◆ **Task brief**:
From the entries that follow, copy exactly the lines beginning at the line holding "942x730 pixels." and continuing through the line holding "The image size is (940, 486).".

Collected data:
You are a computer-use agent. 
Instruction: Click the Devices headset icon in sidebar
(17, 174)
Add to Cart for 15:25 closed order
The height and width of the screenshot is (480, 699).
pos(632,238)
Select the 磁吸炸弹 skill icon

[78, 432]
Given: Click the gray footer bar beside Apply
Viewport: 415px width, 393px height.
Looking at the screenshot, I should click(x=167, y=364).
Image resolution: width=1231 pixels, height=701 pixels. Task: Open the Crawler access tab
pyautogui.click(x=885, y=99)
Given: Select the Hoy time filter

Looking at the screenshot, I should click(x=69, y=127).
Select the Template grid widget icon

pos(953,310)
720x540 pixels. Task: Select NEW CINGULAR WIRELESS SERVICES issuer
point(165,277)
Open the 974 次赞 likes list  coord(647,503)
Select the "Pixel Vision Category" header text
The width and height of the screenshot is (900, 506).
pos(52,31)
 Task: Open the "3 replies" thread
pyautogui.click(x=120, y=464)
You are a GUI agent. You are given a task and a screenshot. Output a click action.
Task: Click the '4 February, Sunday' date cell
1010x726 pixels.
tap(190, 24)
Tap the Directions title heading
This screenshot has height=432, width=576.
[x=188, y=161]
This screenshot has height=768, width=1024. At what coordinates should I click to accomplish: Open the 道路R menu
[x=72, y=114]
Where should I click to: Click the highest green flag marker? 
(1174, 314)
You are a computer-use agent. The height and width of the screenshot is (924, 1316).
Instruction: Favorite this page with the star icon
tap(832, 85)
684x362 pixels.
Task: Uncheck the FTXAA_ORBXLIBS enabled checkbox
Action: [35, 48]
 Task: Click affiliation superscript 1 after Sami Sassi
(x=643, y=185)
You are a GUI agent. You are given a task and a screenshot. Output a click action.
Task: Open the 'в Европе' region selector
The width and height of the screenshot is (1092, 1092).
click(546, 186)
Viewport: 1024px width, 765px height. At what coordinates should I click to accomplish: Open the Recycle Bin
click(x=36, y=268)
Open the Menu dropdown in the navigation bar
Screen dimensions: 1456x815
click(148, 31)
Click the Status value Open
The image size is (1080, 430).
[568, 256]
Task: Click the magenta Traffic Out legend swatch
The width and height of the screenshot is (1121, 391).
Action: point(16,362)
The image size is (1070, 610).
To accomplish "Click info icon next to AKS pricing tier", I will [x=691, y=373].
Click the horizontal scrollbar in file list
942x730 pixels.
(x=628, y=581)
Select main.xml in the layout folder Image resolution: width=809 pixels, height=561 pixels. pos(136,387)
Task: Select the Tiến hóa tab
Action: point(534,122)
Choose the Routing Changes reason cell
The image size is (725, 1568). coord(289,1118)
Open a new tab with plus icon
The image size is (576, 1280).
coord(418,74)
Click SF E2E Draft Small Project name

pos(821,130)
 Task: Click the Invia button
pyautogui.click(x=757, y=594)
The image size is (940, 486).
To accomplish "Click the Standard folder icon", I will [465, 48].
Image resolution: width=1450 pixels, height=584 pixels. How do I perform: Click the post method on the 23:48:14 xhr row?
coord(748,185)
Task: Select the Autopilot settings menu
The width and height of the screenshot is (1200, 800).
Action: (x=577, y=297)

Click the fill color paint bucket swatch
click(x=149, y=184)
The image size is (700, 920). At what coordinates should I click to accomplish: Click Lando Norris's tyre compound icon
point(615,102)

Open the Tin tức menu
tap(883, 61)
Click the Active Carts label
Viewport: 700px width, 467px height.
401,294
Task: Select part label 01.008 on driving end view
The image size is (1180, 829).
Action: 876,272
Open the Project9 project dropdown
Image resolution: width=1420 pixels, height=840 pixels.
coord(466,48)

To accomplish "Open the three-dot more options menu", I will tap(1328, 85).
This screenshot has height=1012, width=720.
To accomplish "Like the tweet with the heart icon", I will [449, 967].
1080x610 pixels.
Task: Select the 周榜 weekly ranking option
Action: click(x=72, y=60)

◆ **Task answer**:
942x730 pixels.
(x=628, y=581)
Select main.xml in the layout folder Image resolution: width=809 pixels, height=561 pixels. pos(136,387)
Task: Select the Tiến hóa tab
Action: point(534,122)
Choose the Routing Changes reason cell
The image size is (725, 1568). coord(289,1118)
Open a new tab with plus icon
The image size is (576, 1280).
coord(418,74)
Click SF E2E Draft Small Project name

pos(821,130)
 Task: Click the Invia button
pyautogui.click(x=757, y=594)
The image size is (940, 486).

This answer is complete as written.